For the reasons I set forth here, no human beings or human institutions should ever be trusted to promulgate lists of Prohibited Ideas and Viewpoints. But even if you are someone who yearns for such lists, it should be immediately obvious that your dream of prohibiting ideas is utterly futile, particularly in the digital age (so predictably, the killing of Awlaki did not silence his ideas but rather, as the NYT reports, “enhanced the appeal of his message to many admirers, who view him as a martyr”). And, just by the way, there is still not a single example of a terrorist attack carried out on U.S. soil by anyone radicalized by ISIS’s social media campaign (contrary to initial reports, the San Bernardino attackers were inspired by the message of Awlaki and al-Qaeda, not ISIS); this is the threat that some individuals are now invoking to dismantle a core protection of the First Amendment?
What makes all of this especially ironic is that not even a year has elapsed since the western world congratulated itself for its flamboyant street celebration of free speech in the wake of the Charlie Hebdo murders. Remember all that? Yet now, explicitly advocating new restrictions on free speech and internet freedom is the norm.

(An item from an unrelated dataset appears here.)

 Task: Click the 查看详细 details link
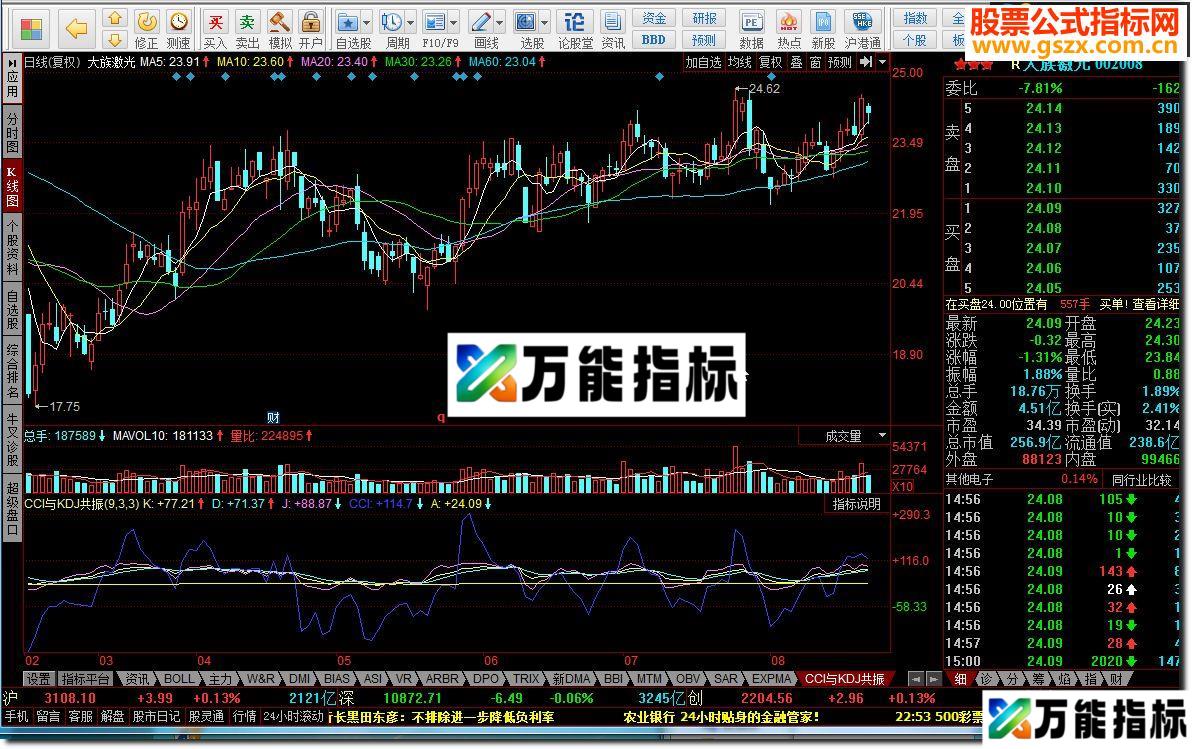pos(1155,303)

It is essential to note that, for many years, the U.S. and other western governments have been abridging free speech rights in the name of terrorism. They’ve already repeatedly prosecuted people – almost always Muslims, of course – for the ideas they have expressed on the internet and elsewhere. Those abridgments have already been severe when the villain was al Qaeda; now that it’s ISIS, these attacks on free speech are intensifying throughout the west.

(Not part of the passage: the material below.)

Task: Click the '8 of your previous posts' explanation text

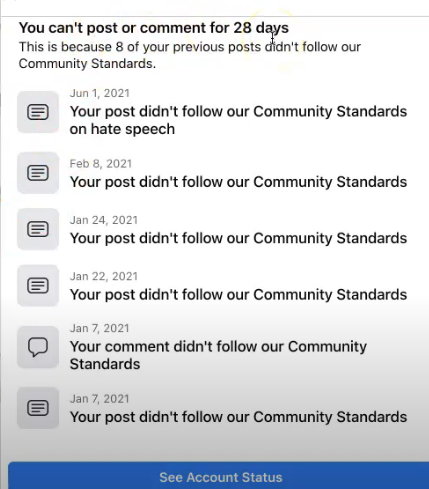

But there is a difference between violating constitutional rights, as those cases have done, and formally restricting them, as people like Sunstein and Posner are now agitating to do. Guaranteeing free speech rights is one of the things that the U.S., relative to the rest of the world, still does well (not perfectly, but well). It is not an exaggeration to say that the people now plotting how to exploit terrorism fears in order to formally restrict rights of free expression themselves pose a clear and present danger to the U.S.
(Sunstein previously proposed that the U.S. Government “cognitively infiltrate” the internet by sending teams of covert agents into “chat rooms, online social networks, or even real-space groups” to discredit what he regards as false conspiracy theories, as well as pay so-called “independent” credible voices to bolster the Government’s messaging). And as far as “hate speech” goes: there are few things more “hateful” than wanting to imprison one’s fellow citizens for expressing prohibited political ideas.

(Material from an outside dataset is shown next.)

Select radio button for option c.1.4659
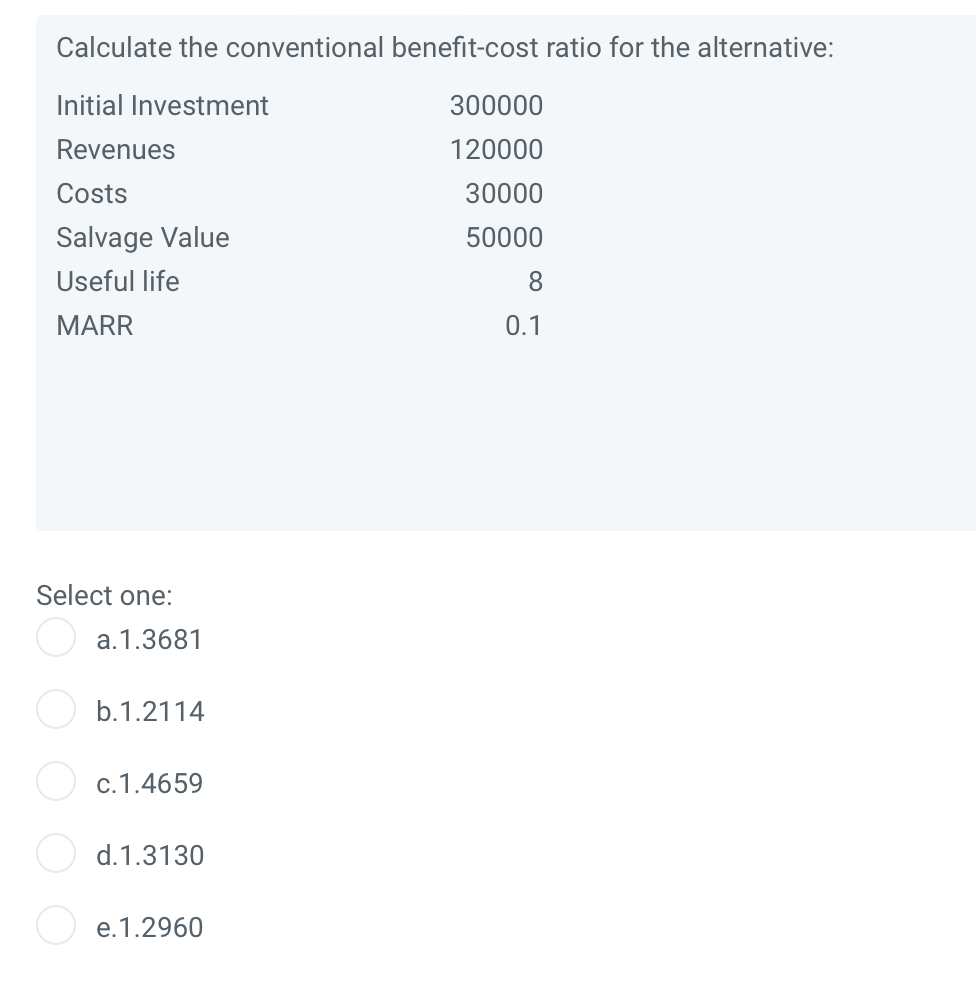 (56, 781)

I certainly don’t think their right to espouse these dangerous ideas ought to be suppressed or punished. The solution to their dangerous ideas is to confront and refute them, not outlaw them. But it is vital to recognize the danger they and their ideas entail. We’ve been told for years that The Terrorists “hate our freedoms,” yet we cannot seem to rid ourselves of those who think the solution is to voluntarily abolish those freedoms ourselves.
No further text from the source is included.